Instructions for the task ▸
From the line containing "Contact Us (635, 1193)" to the last line of the listing below, repeat every line exactly, and output nothing else.

Data supplied ▸
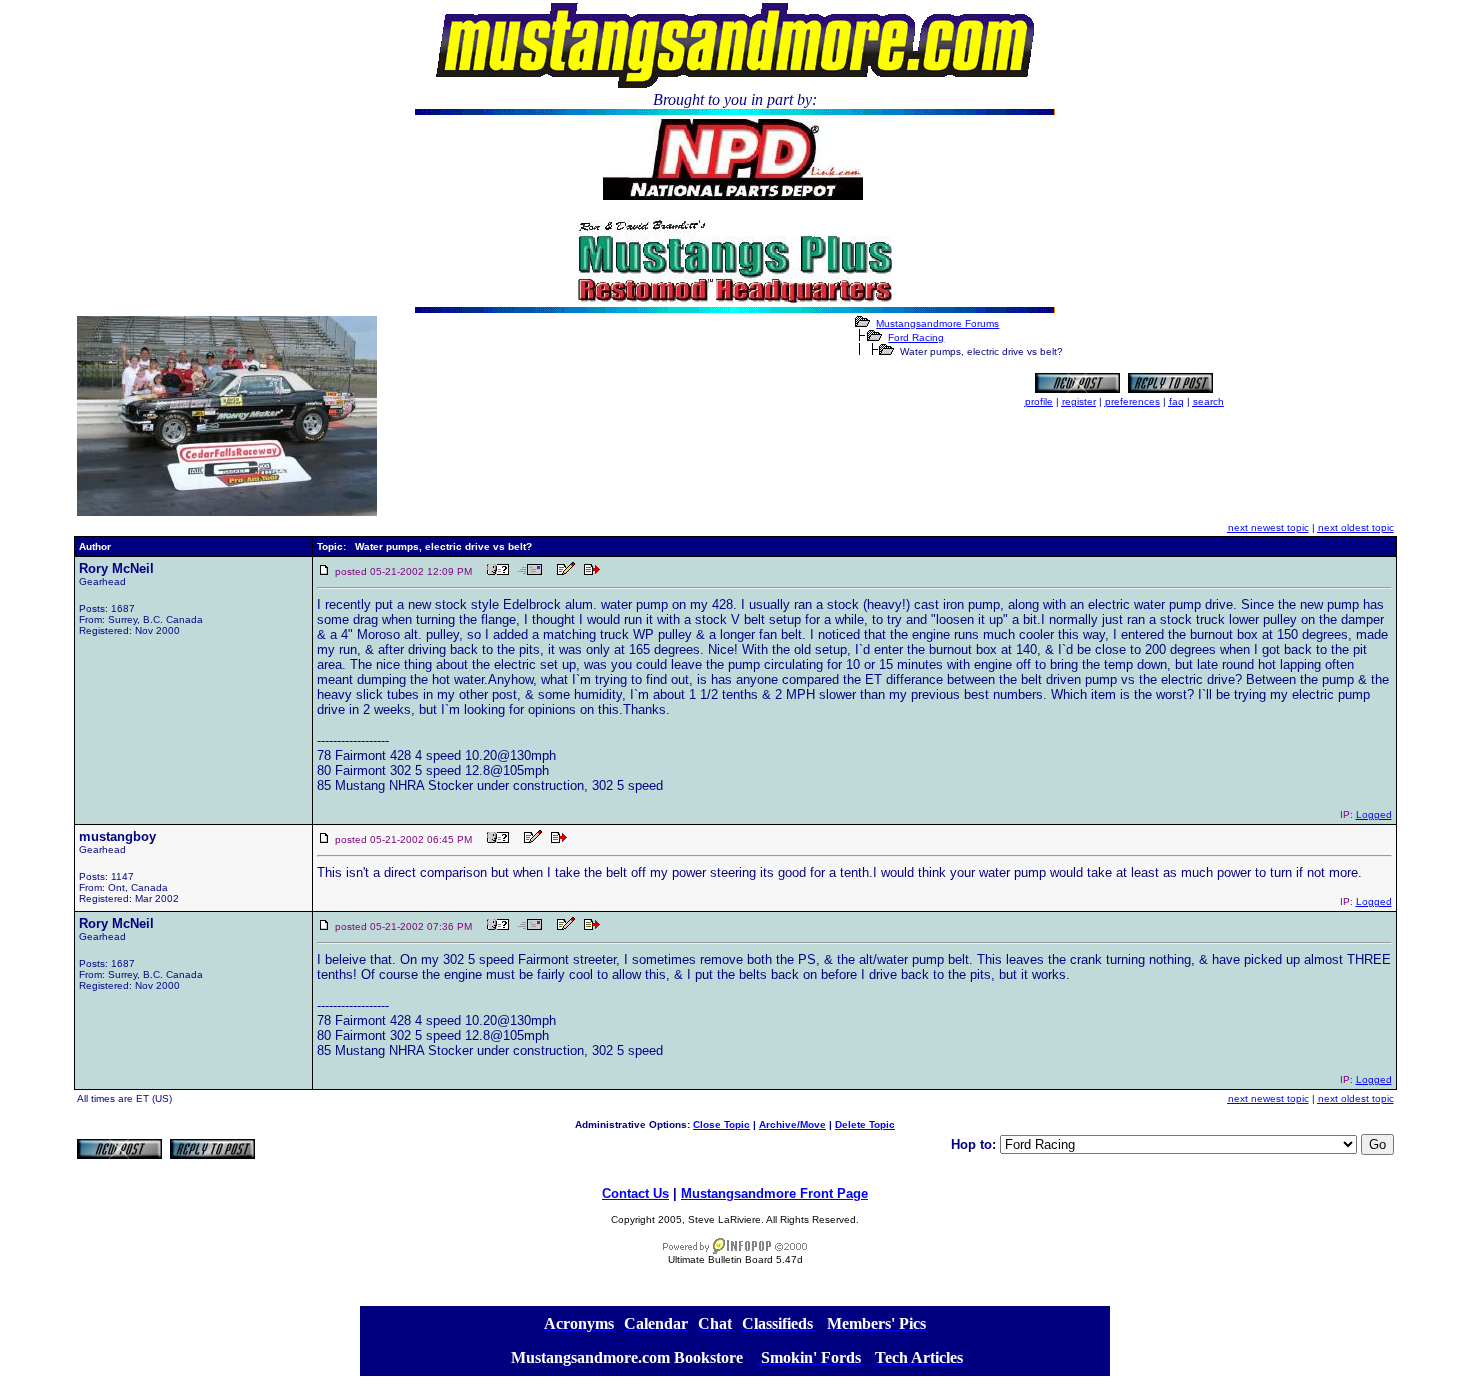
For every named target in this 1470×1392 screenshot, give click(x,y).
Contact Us (635, 1193)
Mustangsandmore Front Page (774, 1193)
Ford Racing (916, 337)
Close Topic (721, 1124)
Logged (1374, 814)
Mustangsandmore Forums (937, 323)
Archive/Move (792, 1124)
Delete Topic (865, 1124)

Solution to this problem ▸
Contact Us (635, 1193)
Mustangsandmore Front Page (774, 1193)
Ford Racing (916, 337)
Close Topic (721, 1124)
Logged (1374, 814)
Mustangsandmore Forums (937, 323)
Archive/Move (792, 1124)
Delete Topic (865, 1124)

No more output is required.